## [Exercise directions]
Look below for the line with "Given: Click the". Retype it and every line after it to the end, exactly, but leave out the pictures.

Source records

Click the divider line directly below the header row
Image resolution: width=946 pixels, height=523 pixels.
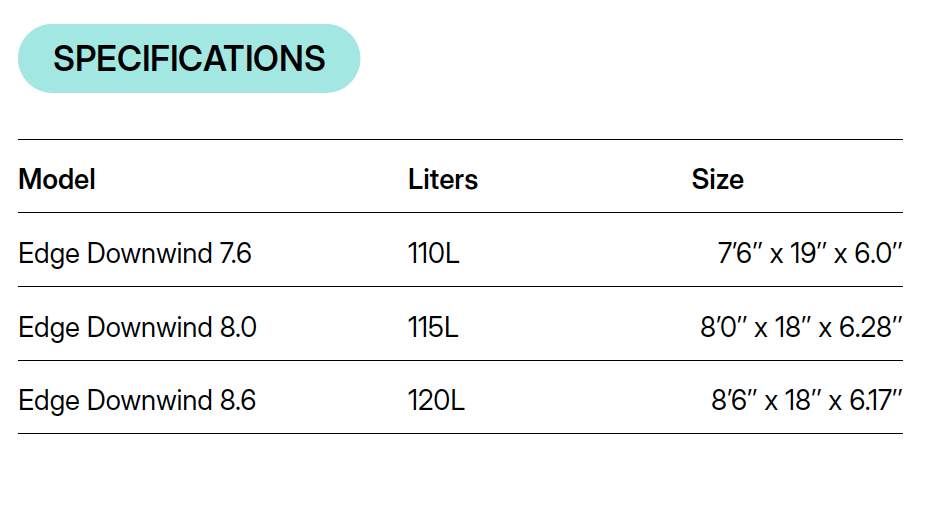[x=460, y=213]
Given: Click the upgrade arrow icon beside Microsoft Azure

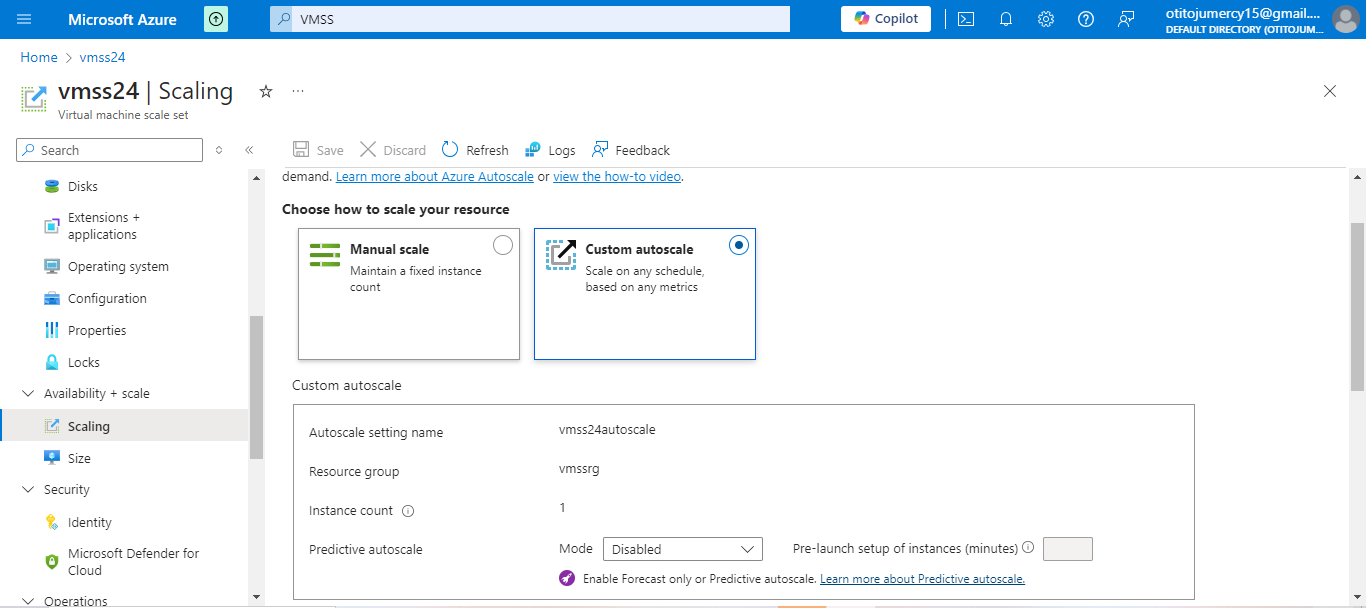Looking at the screenshot, I should click(x=216, y=19).
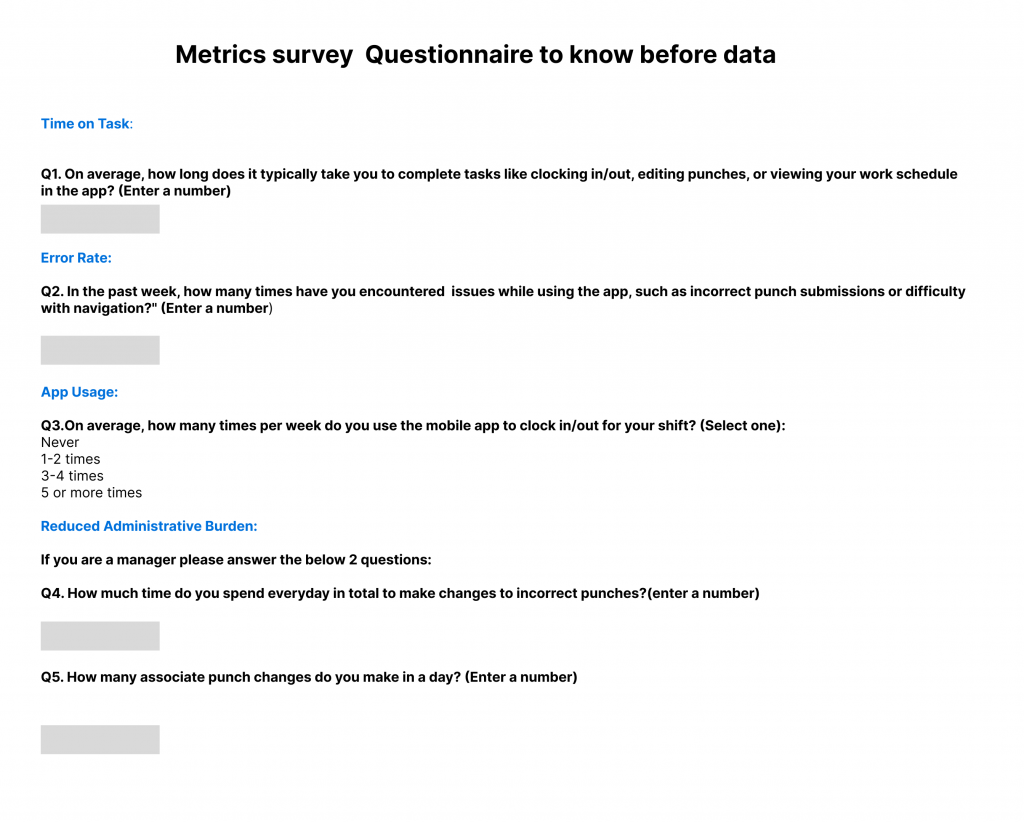Click the answer field for Q2 error count
1024x822 pixels.
(100, 350)
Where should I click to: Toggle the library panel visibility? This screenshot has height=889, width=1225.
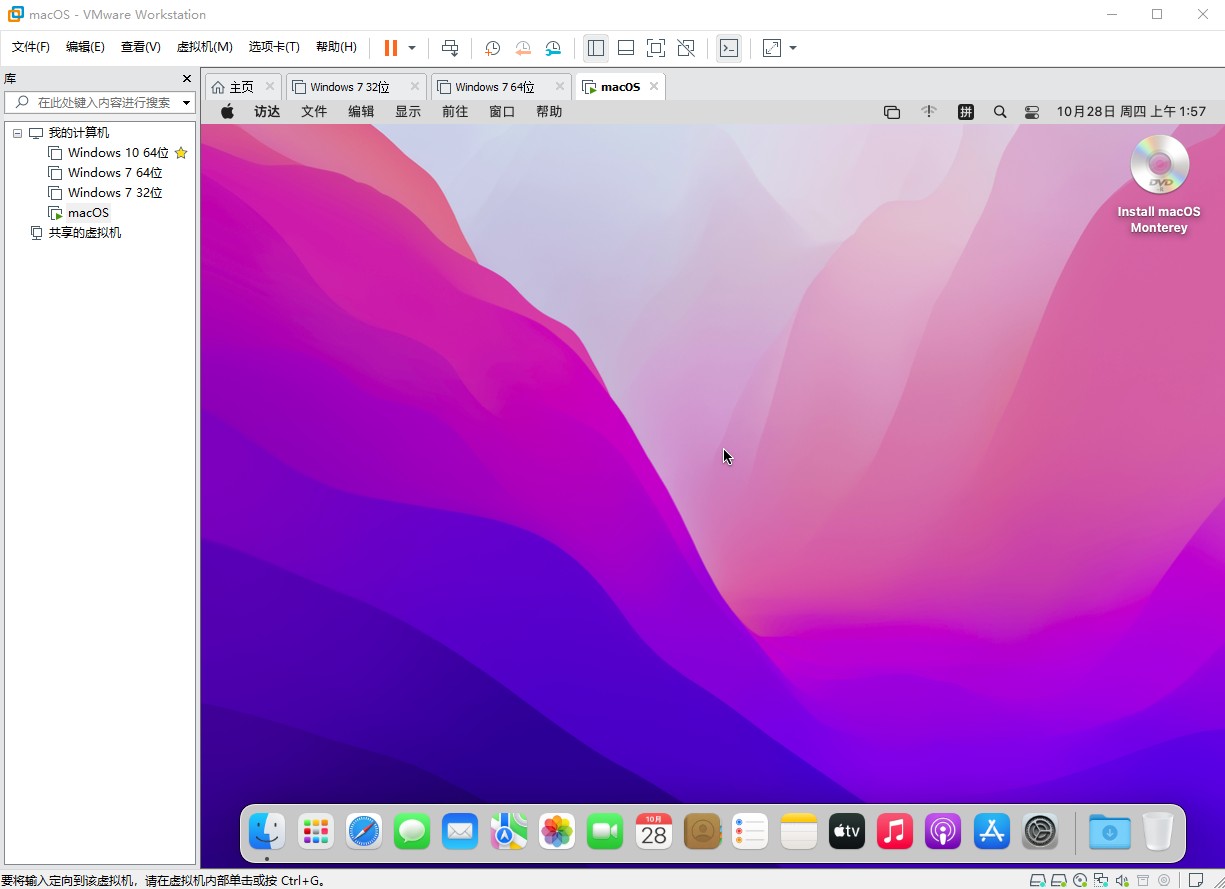[596, 47]
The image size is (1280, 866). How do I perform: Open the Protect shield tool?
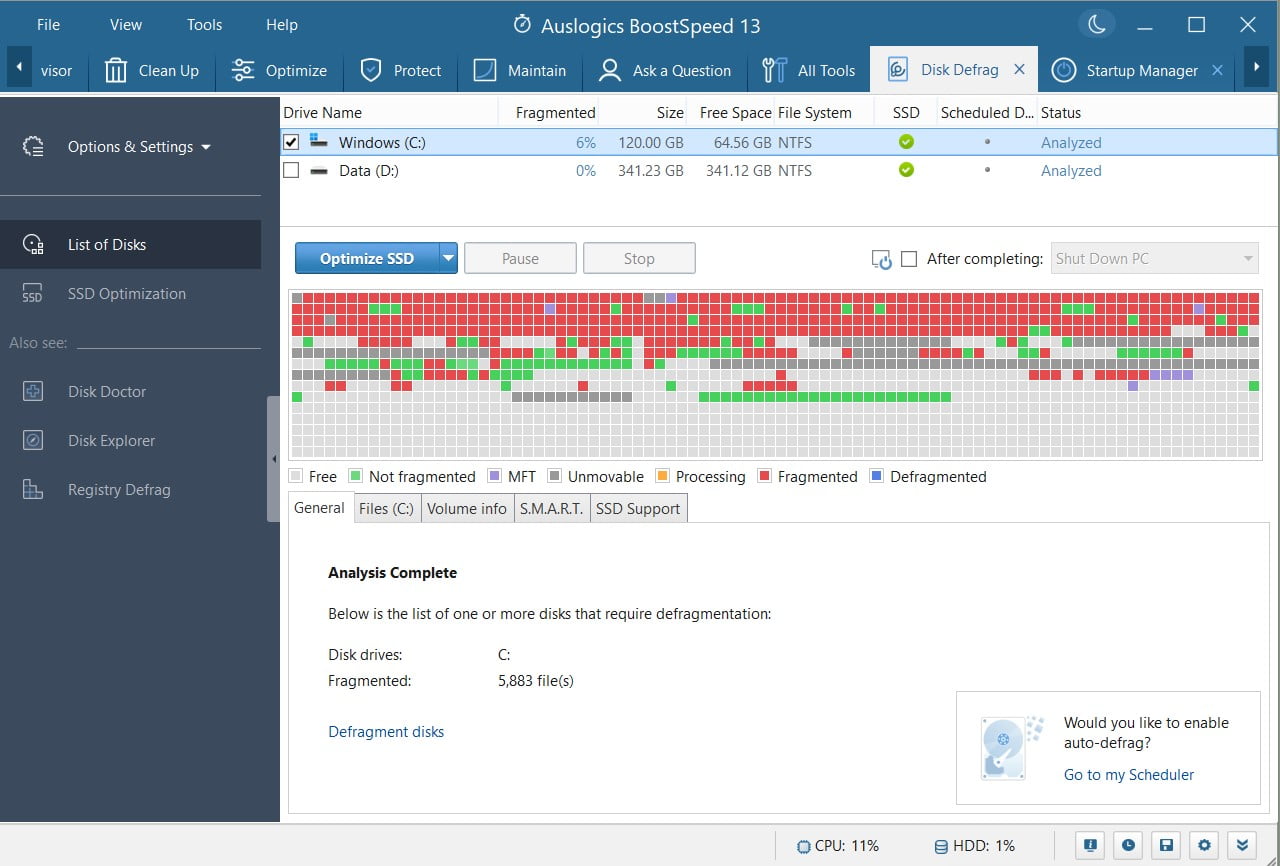(371, 70)
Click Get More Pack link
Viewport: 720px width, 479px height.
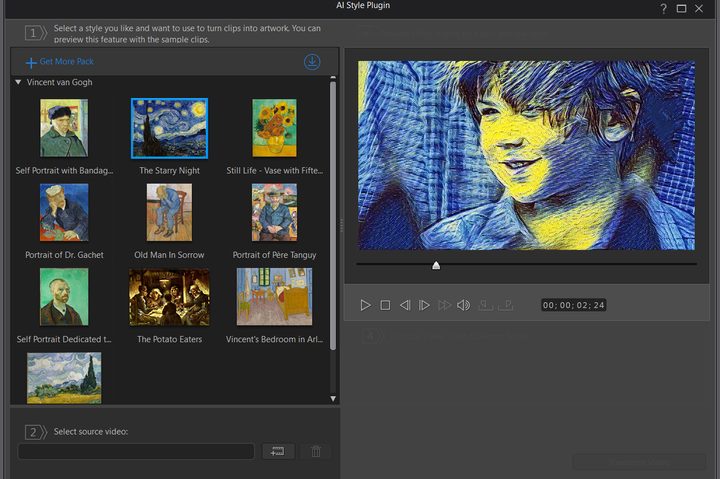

## [Answer to the exercise]
Given: Click the upgrade arrow icon beside Microsoft Azure

Looking at the screenshot, I should click(x=216, y=19).
Click the answer field for Q2 error count
1024x822 pixels.
(100, 350)
Where should I click to: Toggle the library panel visibility? This screenshot has height=889, width=1225.
[596, 47]
The image size is (1280, 866). How do I perform: Open the Protect shield tool?
(371, 70)
Click Get More Pack link
Viewport: 720px width, 479px height.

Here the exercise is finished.